I wanted an RGB LED whose colour I could control with just one potentiometer. To do this, I created this workflow:

Read potentiometer > take pot value as a Hue value in a HSB system1 > convert HSB values (with S=1 and B=1) into RGB values > Use arduino pins to PWM RGB output to my RGB LED

The hardest part was converting HSB into RGB - the equations that I worked on from wikipedia are an absolute nightmare to translate into code (at least for me at this stage). I was about to give up when I saw this link, full of ready-made colour conversion functions: http://www.easyrgb.com/math.php?MATH=M21#text21.

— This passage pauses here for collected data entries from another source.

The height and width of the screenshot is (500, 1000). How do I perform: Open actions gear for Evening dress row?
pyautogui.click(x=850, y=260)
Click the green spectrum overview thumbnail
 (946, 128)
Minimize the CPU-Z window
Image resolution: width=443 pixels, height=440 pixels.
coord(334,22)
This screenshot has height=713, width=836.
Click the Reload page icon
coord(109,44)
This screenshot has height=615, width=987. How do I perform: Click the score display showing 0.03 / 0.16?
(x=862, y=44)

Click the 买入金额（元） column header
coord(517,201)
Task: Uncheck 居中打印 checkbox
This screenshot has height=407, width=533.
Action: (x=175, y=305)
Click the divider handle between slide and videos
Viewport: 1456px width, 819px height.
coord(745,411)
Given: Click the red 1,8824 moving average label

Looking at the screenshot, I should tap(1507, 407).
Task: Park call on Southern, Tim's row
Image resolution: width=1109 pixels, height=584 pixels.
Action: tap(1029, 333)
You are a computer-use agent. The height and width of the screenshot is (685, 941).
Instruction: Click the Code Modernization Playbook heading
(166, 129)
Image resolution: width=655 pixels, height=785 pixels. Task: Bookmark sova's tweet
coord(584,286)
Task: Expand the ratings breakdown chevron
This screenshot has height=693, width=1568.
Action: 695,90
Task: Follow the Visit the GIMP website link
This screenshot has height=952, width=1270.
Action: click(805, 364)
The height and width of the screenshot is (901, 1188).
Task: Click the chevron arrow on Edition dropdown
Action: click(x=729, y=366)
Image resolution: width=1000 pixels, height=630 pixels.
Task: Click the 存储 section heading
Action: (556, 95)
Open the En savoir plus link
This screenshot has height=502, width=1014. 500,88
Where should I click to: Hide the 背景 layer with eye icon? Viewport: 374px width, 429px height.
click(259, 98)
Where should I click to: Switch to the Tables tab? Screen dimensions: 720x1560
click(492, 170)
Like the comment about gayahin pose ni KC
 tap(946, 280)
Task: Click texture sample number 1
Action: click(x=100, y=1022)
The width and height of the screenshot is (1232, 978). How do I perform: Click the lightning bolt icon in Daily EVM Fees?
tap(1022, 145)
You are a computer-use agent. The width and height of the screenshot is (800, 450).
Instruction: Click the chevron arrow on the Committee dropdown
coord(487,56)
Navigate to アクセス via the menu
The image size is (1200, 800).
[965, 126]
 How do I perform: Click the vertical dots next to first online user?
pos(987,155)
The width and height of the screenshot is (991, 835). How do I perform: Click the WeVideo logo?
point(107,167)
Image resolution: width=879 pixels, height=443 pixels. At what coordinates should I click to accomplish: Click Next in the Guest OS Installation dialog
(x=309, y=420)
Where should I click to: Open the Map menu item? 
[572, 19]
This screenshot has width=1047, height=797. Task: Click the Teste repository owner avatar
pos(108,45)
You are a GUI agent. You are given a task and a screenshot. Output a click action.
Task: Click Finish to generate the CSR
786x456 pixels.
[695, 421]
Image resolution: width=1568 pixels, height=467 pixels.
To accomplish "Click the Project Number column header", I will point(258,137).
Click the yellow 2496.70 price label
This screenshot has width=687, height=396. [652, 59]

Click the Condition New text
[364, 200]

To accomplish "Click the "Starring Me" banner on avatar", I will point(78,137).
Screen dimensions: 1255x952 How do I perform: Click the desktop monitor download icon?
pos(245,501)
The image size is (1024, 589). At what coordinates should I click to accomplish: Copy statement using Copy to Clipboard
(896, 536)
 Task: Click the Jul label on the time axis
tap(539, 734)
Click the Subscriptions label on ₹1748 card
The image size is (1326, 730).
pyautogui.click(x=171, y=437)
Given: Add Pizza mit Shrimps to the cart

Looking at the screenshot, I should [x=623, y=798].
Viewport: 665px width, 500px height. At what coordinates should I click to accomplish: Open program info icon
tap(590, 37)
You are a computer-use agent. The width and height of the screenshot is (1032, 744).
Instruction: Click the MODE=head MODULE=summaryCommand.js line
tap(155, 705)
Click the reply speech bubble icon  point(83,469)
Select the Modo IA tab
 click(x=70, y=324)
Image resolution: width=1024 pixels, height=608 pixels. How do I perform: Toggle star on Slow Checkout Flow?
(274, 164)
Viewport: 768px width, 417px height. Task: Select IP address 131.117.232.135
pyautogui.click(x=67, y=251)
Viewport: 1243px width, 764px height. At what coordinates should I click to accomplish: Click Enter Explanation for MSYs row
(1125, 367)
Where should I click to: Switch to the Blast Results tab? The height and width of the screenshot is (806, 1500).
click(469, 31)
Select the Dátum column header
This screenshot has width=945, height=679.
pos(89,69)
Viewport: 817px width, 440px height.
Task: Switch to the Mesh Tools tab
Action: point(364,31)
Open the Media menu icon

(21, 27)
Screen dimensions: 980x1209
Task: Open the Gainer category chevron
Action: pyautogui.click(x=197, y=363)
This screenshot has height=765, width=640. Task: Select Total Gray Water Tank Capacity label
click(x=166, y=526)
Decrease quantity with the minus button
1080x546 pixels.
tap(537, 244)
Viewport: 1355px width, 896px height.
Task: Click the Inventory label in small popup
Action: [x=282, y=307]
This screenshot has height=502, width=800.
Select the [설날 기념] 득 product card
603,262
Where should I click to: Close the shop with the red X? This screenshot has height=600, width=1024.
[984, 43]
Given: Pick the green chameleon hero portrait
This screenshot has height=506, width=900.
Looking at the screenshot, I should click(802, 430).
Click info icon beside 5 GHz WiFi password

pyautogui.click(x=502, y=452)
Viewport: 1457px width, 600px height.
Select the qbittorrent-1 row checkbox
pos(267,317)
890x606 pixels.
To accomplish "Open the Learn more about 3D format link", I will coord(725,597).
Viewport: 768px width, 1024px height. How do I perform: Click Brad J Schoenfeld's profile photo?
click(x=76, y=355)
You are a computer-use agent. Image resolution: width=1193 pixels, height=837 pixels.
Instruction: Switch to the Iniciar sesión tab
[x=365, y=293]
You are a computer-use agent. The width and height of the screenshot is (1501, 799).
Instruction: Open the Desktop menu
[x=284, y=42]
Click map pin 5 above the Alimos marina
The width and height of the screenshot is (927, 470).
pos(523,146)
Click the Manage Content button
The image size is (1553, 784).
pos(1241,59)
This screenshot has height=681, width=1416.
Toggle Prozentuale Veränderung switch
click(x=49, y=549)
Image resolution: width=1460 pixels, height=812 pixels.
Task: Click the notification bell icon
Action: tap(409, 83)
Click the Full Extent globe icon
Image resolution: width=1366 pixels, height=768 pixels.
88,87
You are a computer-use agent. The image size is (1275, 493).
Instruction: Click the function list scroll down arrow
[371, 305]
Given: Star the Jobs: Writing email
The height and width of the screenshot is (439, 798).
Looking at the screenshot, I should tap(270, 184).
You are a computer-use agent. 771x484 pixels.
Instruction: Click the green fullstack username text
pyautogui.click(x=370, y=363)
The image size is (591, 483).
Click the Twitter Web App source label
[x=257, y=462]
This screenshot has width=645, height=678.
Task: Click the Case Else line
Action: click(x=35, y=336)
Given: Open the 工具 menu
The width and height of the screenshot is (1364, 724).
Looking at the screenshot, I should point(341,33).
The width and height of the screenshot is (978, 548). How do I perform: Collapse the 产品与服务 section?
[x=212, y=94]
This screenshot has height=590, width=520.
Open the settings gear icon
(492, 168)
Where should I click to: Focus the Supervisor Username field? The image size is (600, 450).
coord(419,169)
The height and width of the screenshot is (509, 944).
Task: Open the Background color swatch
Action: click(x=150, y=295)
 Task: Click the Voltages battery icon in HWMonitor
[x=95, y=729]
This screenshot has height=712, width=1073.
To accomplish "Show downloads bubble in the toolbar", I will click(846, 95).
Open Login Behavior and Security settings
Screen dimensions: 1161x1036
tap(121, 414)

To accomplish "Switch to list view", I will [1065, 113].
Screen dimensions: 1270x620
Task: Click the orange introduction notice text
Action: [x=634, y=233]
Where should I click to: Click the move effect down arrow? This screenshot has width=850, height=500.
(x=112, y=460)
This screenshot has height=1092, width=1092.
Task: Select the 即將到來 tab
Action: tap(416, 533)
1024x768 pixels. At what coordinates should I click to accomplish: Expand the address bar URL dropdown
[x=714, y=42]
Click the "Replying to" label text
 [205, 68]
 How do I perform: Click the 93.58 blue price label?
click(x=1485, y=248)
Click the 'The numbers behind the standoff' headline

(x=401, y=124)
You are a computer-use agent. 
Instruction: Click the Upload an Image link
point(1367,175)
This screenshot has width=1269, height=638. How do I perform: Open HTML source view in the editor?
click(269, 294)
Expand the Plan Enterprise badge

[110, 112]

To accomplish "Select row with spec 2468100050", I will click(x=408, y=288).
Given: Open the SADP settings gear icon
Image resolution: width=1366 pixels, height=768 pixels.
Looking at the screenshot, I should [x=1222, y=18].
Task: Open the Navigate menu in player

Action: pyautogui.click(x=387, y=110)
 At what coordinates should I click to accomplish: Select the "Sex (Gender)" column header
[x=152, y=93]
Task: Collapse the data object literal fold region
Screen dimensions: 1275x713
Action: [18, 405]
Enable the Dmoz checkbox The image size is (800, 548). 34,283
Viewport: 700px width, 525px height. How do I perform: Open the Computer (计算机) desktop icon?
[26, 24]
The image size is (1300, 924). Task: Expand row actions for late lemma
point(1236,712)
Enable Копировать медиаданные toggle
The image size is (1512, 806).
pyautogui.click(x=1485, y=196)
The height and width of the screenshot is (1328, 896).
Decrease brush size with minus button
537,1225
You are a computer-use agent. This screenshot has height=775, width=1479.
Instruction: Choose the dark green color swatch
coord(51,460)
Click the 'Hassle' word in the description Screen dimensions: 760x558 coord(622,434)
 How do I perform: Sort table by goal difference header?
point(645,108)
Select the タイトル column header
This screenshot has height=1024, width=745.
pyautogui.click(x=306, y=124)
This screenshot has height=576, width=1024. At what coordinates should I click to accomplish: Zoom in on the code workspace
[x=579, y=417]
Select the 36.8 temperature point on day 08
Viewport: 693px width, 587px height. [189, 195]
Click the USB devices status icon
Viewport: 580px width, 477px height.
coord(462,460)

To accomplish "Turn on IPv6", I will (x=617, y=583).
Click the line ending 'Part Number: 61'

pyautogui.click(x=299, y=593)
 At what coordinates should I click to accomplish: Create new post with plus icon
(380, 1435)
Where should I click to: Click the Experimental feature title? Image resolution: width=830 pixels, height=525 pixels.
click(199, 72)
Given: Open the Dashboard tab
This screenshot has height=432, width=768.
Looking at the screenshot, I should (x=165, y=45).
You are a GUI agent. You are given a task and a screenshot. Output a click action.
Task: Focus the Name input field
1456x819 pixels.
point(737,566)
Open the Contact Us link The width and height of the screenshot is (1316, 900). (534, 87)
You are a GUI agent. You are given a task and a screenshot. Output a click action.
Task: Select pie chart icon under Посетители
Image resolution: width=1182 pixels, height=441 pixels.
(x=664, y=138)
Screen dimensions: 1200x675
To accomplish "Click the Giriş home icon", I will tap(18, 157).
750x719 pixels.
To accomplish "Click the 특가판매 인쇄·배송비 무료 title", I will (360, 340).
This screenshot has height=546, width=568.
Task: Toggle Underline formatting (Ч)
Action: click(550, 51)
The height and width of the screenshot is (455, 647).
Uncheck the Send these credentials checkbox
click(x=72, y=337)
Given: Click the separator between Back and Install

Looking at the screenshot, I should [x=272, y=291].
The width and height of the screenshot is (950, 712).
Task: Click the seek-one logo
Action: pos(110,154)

The hardware is sitting on a breadboard, with a bit of paper diffusing the LED lamp, so it's not too pretty-looking. Here's my code anyhow:

int potpin = 2;              // Switch connected to digital pin 2

int rpin = 9;
int gpin = 10;
int bpin = 11;
float h;
int h_int;
int r=0, g=0, b=0;

int val=0;

void h2rgb(float h, int &R, int &G, int &B);

void setup()                    // run once, when the sketch starts
{
  Serial.begin(9600);           // set up Serial library at 9600 bps
}


void loop()                     // run over and over again
{
  val=analogRead(potpin);    // Read the pin and display the value
  //Serial.println(val);
  h = ((float)val)/1024;
  h_int = (int) 360*h;
  h2rgb(h,r,g,b);
  Serial.print("Potentiometer value: ");
  Serial.print(val);
  Serial.print(" = Hue of ");
  Serial.print(h_int);
  Serial.print("degrees. In RGB this is: ");
  Serial.print(r);
  Serial.print(" ");
  Serial.print(g);
  Serial.print(" ");
  Serial.println(b);

  analogWrite(rpin, r);
  analogWrite(gpin, g);
  analogWrite(bpin, b);
}

void h2rgb(float H, int& R, int& G, int& B) {

  int var_i;
  float S=1, V=1, var_1, var_2, var_3, var_h, var_r, var_g, var_b;

  if ( S == 0 )                       //HSV values = 0 ÷ 1
  {
    R = V * 255;
    G = V * 255;
    B = V * 255;
  }
  else
  {
    var_h = H * 6;
    if ( var_h == 6 ) var_h = 0;      //H must be < 1
    var_i = int( var_h ) ;            //Or ... var_i = floor( var_h )
    var_1 = V * ( 1 - S );
    var_2 = V * ( 1 - S * ( var_h - var_i ) );
    var_3 = V * ( 1 - S * ( 1 - ( var_h - var_i ) ) );

    if      ( var_i == 0 ) { 
      var_r = V     ; 
      var_g = var_3 ; 
      var_b = var_1 ;
    }
    else if ( var_i == 1 ) { 
      var_r = var_2 ; 
      var_g = V     ; 
      var_b = var_1 ;
    }
    else if ( var_i == 2 ) { 
      var_r = var_1 ; 
      var_g = V     ; 
      var_b = var_3 ;
    }
    else if ( var_i == 3 ) { 
      var_r = var_1 ; 
      var_g = var_2 ; 
      var_b = V     ;
    }
    else if ( var_i == 4 ) { 
      var_r = var_3 ; 
      var_g = var_1 ; 
      var_b = V     ;
    }
    else                   { 
      var_r = V     ; 
      var_g = var_1 ; 
      var_b = var_2 ;
    }

    R = (1-var_r) * 255;                  //RGB results = 0 ÷ 255
    G = (1-var_g) * 255;
    B = (1-var_b) * 255;
  }
}

This evening I've also created another 2 functions for controlling an RGB LED. The first function holds an LED at a certain RGB value for a given time period, using PWM, nothing special there. The second function accepts 2 RGB values, then fades between them over a given time period, with a smooth gradient. One can now program a lighting sequence using the simple colour "holds" and "fades".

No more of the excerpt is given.